Children's Cancer Group-1991 selected 2 components from the Children's Cancer Group studies shown to be effective in high-risk acute lymphoblastic leukemia and examined them in children with National Cancer Institute standard-risk acute B-precursor lymphoblastic leukemia. These were (1) vincristine and escalating IV methotrexate (MTX) without leucovorin rescue during the interim maintenance (IM) phases and (2) addition of a second delayed intensification (DI) phase. Eligible patients (n = 2078) were randomly assigned to regimens containing either oral (PO) MTX, PO mercaptopurine, dexamethasone, and vincristine or IV MTX during IM phases, and regimens with either single DI or double DI. Five-year event-free survival (EFS) and overall survival for patients on the PO MTX arms were 88.7% ± 1.4% and 96% ± 0.9% versus 92.6% ± 1.2% and 96.5% ± 0.8% for those on the IV MTX arms (P = .009, P = .66). Five-year EFS and overall survival for patients who received single DI were 90.9% ± 1.3% and 97.1% ± 0.8% versus 90.5% ± 1.3% and 95.4% ± 3.8% for those who received double DI (P = .71, P = .12). No advantage was found for a second DI; however, replacement of PO MTX, PO mercaptopurine, vincristine, and dexamethasone during IM with vincristine and escalating IV MTX improved EFS.

Figure 1

Protocol schema. OS, included regimen of oral (PO) methotrexate (MTX), mercaptopurine, vincristine, and dexamethasone (during the interim maintenance [IM] phases) and single delayed intensification; OD, included regimen of PO MTX, mercaptopurine, vincristine, and dexamethasone (during the IM phases) and double delayed intensification; IS, included regimen of IV MTX and vincristine (during the IM phases) and single delayed intensification; ID, included regimen of IV MTX and vincristine (during the IM phases) and double delayed intensification. *t(4;11)(q21;q23)(q34;q11), t(9;22), balanced t(1;19)(q23;p13), and hypodiploidy with < 45 chromosomes.

Figure 2

Event-free survival (EVS) and overall survival (OS) in randomly assigned patients with B-precursor acute lymphoblastic leukemia.

Figure 3

Event-free survival (EFS) and overall survival (OS) by route of methotrexate (MTX) administration. (A) EFS by route of MTX administration in the interim phases. (B) OS by route of MTX administration in the interim maintenance phases. PO indicates oral.

Figure 4

Event-free survival (EFS) and overall survival by number of delayed intensification (DI) phases.
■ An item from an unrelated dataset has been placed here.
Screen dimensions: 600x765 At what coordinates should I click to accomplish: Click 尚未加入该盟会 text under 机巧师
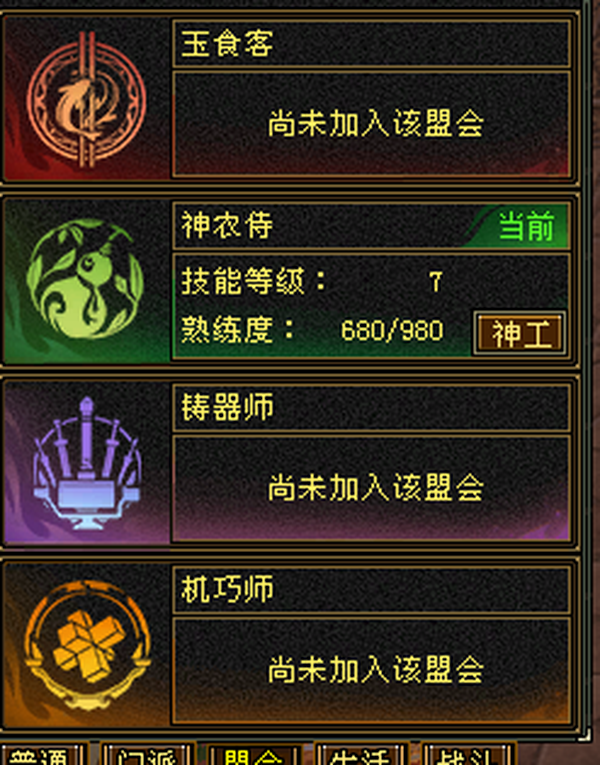pyautogui.click(x=376, y=669)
EFS (A) and overall survival (B) by number of DI phases.

Figure 5

Five-year cumulative incidence of isolated relapse by route of methotrexate (MTX) administration during the interim maintenance phases. Five-year cumulative incidence of isolated CNS relapse (A), isolated testicular relapse (B), and isolated non-CNS nontesticular extramedullary relapse (C) by route of MTX administration during the interim maintenance phases. PO indicates oral; RHR, relative hazard ratio.